Total turnover at the NAFEM as of 12 September decreased by 15.7 percent WTD to $980.92 million, with trades consummated within the N1, 499.00/USD – N1, 668.00/USD band. In the forwards market, the naira rate decreased across the 1-month (-0.5% to NGN1, 668.65/USD) and 3-month (-0.2% to N1, 738.23/USD) contracts, but increased across the 6-month (+0.2% to N1, 838.87/USD) and 1-year (+1.1% to N2, 052.05/USD) contracts.

The naira is likely to remain under pressure despite recent efforts by the CBN to stabilize the currency.

Analysts at Cordros Research said market demand may continue to outweigh supply given the CBN’s mild intervention and weak FPI inflows.

However, a slight dip to $36.244 billion was recorded on September 2, representing a minor decline of $61m. This was followed by a recovery, with the reserves rising to $36.274 billion on September 3, reflecting a gain of $30 million.

A further analysis of the report indicated that on September 4, the reserves had returned to their August 30 level, reaching $36.304 billion.

The positive trend continued on September 5, as the reserves climbed to $36.337 billion, representing an increase of $33 million.

A more substantial gain occurred on September 6, with reserves growing by $55 million to $36.392 billion.

The most significant jump in the reserves was seen between September 6 and September 9, when the reserves surged by $250 million to reach $36.642 billion. This upward movement persisted on September 10, with reserves further increasing by $88m to $36.730 billion.

The apex bank attributed the growth to the evolution of the foreign exchange market in Nigeria, changing patterns of international trade, institutional changes in the economy, and structural shifts in production.

“The reserves, crucial for stabilising the naira, financing imports, and managing external obligations, rose from $36.305 billion on August 30 to $36.730 billion by September 10, 2024, representing a 1.17 percent increase over the 11 days.”

Previously, Nigeria’s foreign exchange reserves dipped by $342.97 million to $36.53 billion in nine days, according to data from the Central Bank of Nigeria.

The decline in the country’s foreign exchange reserves comes amid the recent sale of $876.26 million to meet demands from importers and other users through the Retail Dutch Auction System.

Additionally, Nigeria’s first-ever foreign-currency domestic bond has secured $900 million in subscriptions.

Meanwhile, activities in the money market last week showed that overnight (OVN) rate inched higher by 7bps w/w to 31.7 percent despite the inflow from OMO maturities (N35.20 billion).

Consequently, the average liquidity position remained positive, closing at a net long position of N612.68 billion (vs net long position of N198.32 billion in the previous week).

Trading in the Treasury bills secondary market was bearish this week following profit-taking activities on short- and long-dated bills.
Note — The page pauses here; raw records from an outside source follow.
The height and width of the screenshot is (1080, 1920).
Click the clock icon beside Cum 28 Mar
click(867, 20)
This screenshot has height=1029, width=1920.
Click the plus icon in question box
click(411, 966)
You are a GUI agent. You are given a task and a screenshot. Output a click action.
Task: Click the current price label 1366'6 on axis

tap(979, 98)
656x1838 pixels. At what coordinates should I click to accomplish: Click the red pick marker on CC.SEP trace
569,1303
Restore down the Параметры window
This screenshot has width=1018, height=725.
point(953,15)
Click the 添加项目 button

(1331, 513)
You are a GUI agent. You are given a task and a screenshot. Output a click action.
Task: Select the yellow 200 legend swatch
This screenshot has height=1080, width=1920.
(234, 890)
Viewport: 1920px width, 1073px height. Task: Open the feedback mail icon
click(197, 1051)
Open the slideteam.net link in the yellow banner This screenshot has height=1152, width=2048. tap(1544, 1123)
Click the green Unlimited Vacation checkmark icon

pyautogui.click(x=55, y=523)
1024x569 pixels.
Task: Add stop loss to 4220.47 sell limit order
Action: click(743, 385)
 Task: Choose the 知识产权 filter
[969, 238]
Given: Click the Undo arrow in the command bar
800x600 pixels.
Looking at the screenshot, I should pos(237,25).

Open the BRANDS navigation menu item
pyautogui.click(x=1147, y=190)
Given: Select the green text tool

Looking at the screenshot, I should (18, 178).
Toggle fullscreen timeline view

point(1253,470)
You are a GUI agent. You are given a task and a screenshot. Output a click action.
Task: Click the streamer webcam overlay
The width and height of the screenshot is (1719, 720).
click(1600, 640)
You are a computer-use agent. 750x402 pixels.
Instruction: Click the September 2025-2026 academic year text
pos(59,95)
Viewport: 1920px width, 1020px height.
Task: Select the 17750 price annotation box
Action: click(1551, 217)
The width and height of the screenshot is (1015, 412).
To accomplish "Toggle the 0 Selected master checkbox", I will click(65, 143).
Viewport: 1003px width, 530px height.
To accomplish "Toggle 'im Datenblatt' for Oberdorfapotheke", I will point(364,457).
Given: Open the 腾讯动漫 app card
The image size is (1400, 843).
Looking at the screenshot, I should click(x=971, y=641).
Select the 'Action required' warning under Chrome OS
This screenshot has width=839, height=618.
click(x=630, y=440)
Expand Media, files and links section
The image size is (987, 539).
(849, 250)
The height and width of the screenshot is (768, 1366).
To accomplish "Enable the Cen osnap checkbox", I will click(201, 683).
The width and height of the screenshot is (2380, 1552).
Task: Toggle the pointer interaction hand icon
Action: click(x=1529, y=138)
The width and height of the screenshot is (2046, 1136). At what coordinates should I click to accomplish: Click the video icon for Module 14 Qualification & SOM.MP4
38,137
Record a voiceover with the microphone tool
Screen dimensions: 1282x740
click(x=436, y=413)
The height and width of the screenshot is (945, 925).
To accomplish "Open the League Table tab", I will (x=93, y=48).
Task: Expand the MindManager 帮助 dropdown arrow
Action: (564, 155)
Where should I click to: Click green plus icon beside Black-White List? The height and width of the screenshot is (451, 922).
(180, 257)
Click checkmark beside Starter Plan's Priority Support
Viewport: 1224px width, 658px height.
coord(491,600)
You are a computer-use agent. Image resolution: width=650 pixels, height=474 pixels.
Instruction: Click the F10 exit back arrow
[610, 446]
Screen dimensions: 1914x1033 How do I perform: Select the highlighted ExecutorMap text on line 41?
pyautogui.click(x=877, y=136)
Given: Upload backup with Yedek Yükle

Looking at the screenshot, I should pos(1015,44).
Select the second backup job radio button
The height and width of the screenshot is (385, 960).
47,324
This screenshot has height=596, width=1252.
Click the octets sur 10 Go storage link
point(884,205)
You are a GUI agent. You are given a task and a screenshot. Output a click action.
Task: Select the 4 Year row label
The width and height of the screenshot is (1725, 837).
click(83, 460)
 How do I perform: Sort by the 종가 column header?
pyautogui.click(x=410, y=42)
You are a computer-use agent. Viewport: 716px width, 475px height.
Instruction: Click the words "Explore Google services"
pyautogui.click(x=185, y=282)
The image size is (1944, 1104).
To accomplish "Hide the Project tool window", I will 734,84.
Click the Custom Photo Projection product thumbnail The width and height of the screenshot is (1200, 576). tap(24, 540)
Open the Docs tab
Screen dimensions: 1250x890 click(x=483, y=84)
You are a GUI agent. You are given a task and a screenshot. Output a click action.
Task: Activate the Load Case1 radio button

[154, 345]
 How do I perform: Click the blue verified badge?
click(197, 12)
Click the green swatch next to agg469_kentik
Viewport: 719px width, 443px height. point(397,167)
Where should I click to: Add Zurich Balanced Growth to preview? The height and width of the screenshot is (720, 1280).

Thus, the average yield across all instruments expanded by 79bps to 21.6 percent.

Across the market segments, the average yield expanded by 62bps to 20.3 percent at the NTB segment and increased by 92bps to 23.6 percent at the OMO segment. At the NTB auction, the DMO offered maturing bills worth N161.88 billion – N6.78 billion for the 91-day, N4.92 billion for the 182-day and N150.18 billion for the 364-day bills.

The subscription level settled lower at N563.17 billion (previous auction: N1.13 trillion), with a bid-to-offer ratio of 3.5x recorded.

The auction closed with the DMO allotting instruments worth NGN161.88 billion – N10.84 billion for the 91-day, N2.52 billion for the 182-day, and N148.52 billion for the 364-day papers – at respective stop rates of 16.63 percent (previous: 17.00%), 17.00 percent (previous: 18.94%) and 18.59 percent (previous: 18.94%).